La pertinence d'une démarche prospective
Pour Bettina Laville, les ODD vont nous aider à réaliser cette « grande transformation », mais contrairement à ce que nous faisions il y a trente ans, nous ne réalisons plus de prospective sur très longue durée, comme lorsque l’on se projetait jusqu’en 2100 par exemple. Aujourd’hui, on est beaucoup plus modeste et c’est déjà difficile de se projeter jusqu’en 2030. Or, l’enjeu de la prospective, c’est de formuler un projet, donner une vision, notamment à la jeunesse.
Les ODD sont un exercice qui porte sur moins d’une génération alors que l’on sait que les années 2040-2050 sont celles de tous les risques. Si on ne va pas au-delà de quinze ans cela ne peut constituer une vision d’avenir pour la jeunesse. Mais dans un monde incertain, est-il possible de se projeter au-delà d’une décennie ?
Hugues de Jouvenel partage l’avis selon lequel il faut avoir un point de mire lointain qui serve de fil conducteur de nos actions. La prospective, c’est à la fois partir du présent pour explorer le champ des possibles et aussi se fixer des objectifs à très long terme qui doivent nous servir à évaluer les résultats obtenus à chaque moment. Un exercice sur quinze ans, ce n’est effectivement pas suffisant car il faudra beaucoup plus de temps pour réduire les gaz à effet de serre, maintenir le changement climatique en deçà de deux degrés, renouveler le bâti, etc.

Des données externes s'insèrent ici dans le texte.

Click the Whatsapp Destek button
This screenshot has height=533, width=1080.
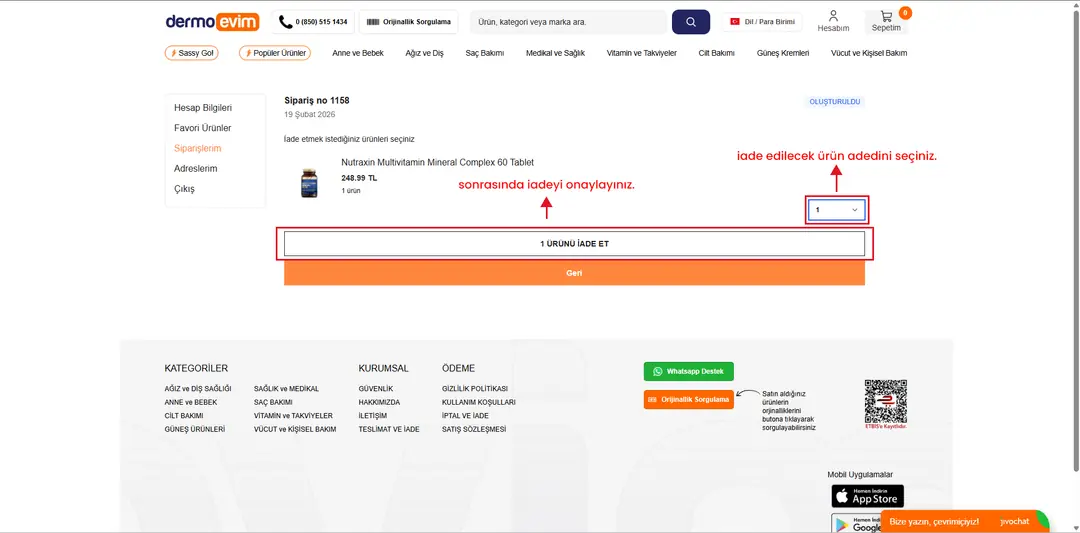(x=688, y=371)
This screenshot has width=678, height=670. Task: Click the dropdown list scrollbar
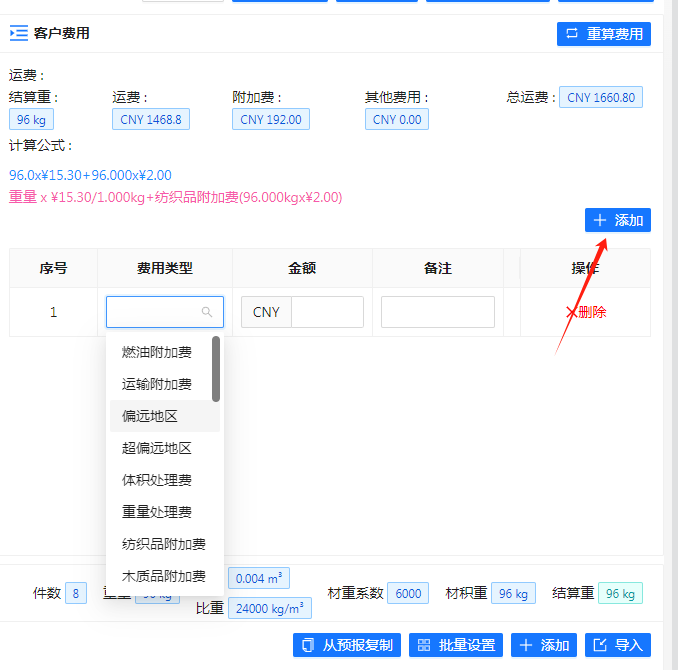[216, 369]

Enfin, dans le contexte de la faillite des institutions politiques d’hier, la prospective nous renvoie à la nécessité d’avoir une vision pour penser les institutions de demain et déterminer des volontés d’action.
« En conclusion, demande Charlotte Debray, les ODD sont-ils un projet com- plètement utopiste ? Si l’on se dote d’un langage commun, que l’on se comprend et que l’on souhaite vraiment travailler ensemble, est-il réaliste de tous se mettre en ordre de marche pour atteindre cet agenda 2030 qui est un formidable récit politique pour les quinze prochaines années ? »
Pour Marc Lévy, il faut se féliciter en effet d’avoir un langage commun, car pendant longtemps, la communauté internationale ne savait pas parler d’une seule voix, ce qui est aujourd’hui le cas grâce aux ODD. Il faut donc saisir cette opportunité tout en ayant conscience qu’elle relève d’un défi qui, au Gret, nous interpelle sur le renouvellement et le croisement des solidarités nationales et internationales, sur la question du pouvoir d’agir et des inégalités de pouvoir.
François Moisan considère que le risque était grand que les ODD ne restent qu’un discours onusien et le fait de voir qu’ils font l’objet d’une réappropriation par la société civile change complètement la donne et leur confère un rôle très important.